I was in grade five, in St. Albert’s School, in Sudbury.
It’s important to know that St. Albert’s was half French/ half English. The English part--where most of us Carters went--was on the first floor. The French kids were upstairs.
And for some reason, the two groups were kept apart.
Really, two separate two schools in one.
Yes we were all Roman Catholic, and we all came from the same neighbourhood. But the two schools had different principals and separate staffs.
They had their sports teams, we had ours, and I have no idea if their teams had uniforms, or, now that I think of it, if they even existed. We just never had any truck with the French kids, except to fight.
Here’s something that bugged us. The French kids’ recess was 15 minutes before ours so we could hear them playing in the yard while we were still locked up on class. That hurt. Ditto their school exit time.
All this means that in our little kid brains, French boys were dumb and French girls were easy. I wish I were joking but that's the way we thought.
(Ironically, because my folks were very progressive they encouraged us to learn French; and my sister Mary actually attended all of her education—from grade one to a Nursing degree—in French. Must ask some day how she pulled that off being easy and all. But I digress.)
As I mentioned, the French kids got out 15 minutes before us. That gave them plenty of time to clear the schoolyard. But one day, for some reason, one of them was still hanging around the exit door when we were let out.
And, for the same mysterious reason, he took a dislike to me.
What happened—according to my memory—was this: I walked out of the back door of the school, he was leaning against the wall. After I got a few yards away into the schoolyard, he found a reason to chase me. I had to get out of there as fast as my skinny grade-five legs would permit.
I turned around to escape and without raising my eyes to look for an escape route, I ran headfirst DIRECTLY INTO THE WALL OF A BIG SILVER TIN GARAGE that sat beside the schoolyard. I slammed into the wall and fell backwards. (I think it’s happened to every little boy at least once.)

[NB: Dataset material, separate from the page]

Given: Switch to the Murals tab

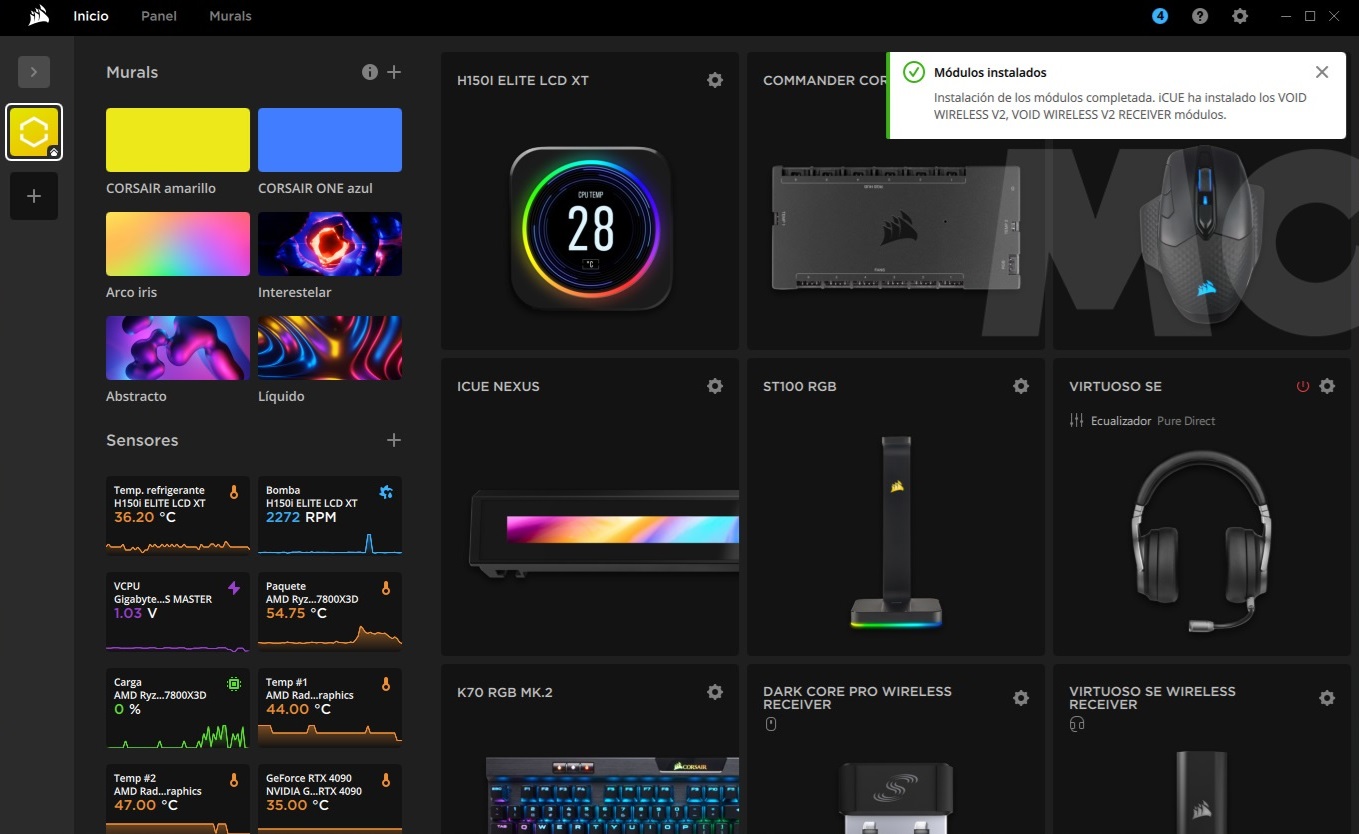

Mr. French guy caught up to me. Got me in a headlock. But even from that unwieldy and unflattering position of having being bent over with my head vice gripped in they guy’s forearm, I managed to spot—walking across the sidewalk down where the laneway met Eyre Street, my brother Alex, a grade-niner, walking home from high school.

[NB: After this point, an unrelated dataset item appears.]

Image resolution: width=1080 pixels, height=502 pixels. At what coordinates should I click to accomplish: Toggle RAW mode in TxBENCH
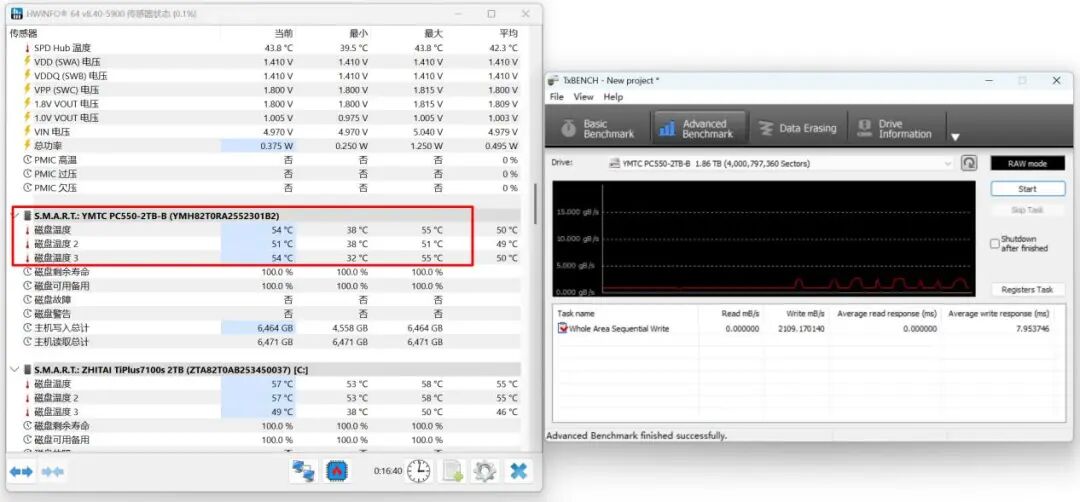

The coincidence couldn’t have been more timely. All those years of my being an altar boy and sucking up to God just paid off.
I yelled. He heard. He ran towards us and looked menacing enough to scare the evil French kid away.

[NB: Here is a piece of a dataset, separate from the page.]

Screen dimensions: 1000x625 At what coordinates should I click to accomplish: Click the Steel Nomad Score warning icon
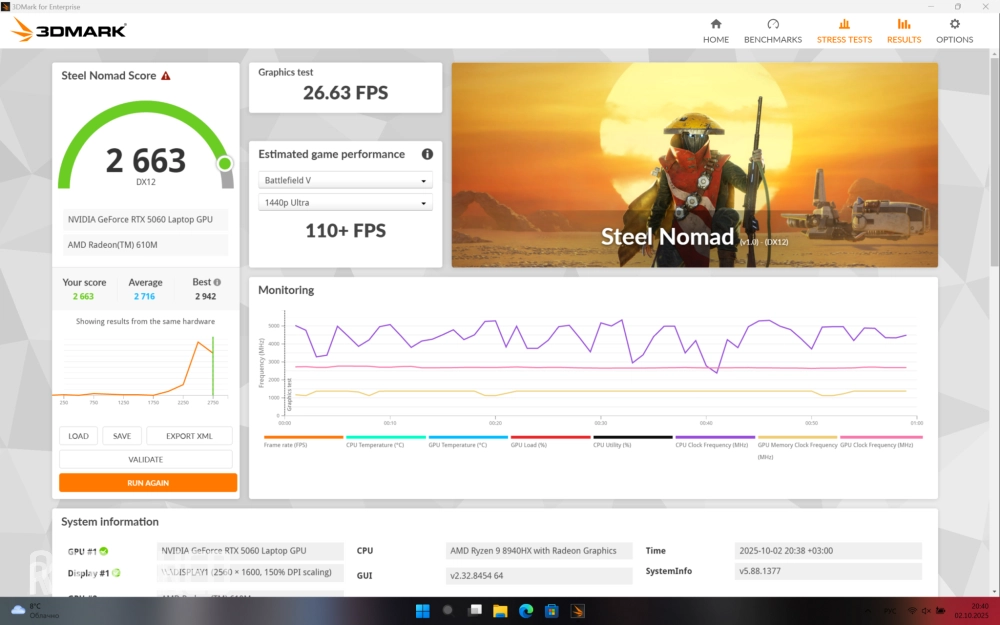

As I alluded earlier, “menacing” and “Alex” don’t really fit in the same sentence. While strong and funny, Alex is anything but a fighter. But that day—for me--he was.
I’m only writing this because earlier this evening I heard on the radio a situation described as “very Big Brotherish.” In that context—and in far too many contexts—“Big Brother” is a negative image. An unwelcome presence in one’s life.
And it’s 100-percent wrong.
Big brothers are the best.
I should know. I have four: Pat, Tom, Alex and Ed.
When I hear something is “Big Brotherish,” I think, “Great!”
Believe it or not, that laneway incident was not the only time Alex saved my life. He rescued me from choking to death, years later. (Come to think of it, the reason I was choking is because my other big brother Pat and I were involved in a food fight and Pat shoved a piece of beef in my mouth. But never mind that. Al held me upside down and saved the day.) Eddie, too, pulled me to safety after I fell through the ice on Mud Lake near what is now the Ghost Town of Creighton, ON.
In other ways, all four of them taught me things that saved my life and/or bacon one way or another.
They taught me to drive; to be a dad; which music was best and –this is key--how to not get caught doing things.
They know all my secrets and have never ratted me out. They know what I don’t want anybody else to know.
Say what you want, George Orwell. My wish for the world is that we all have Big Brothers.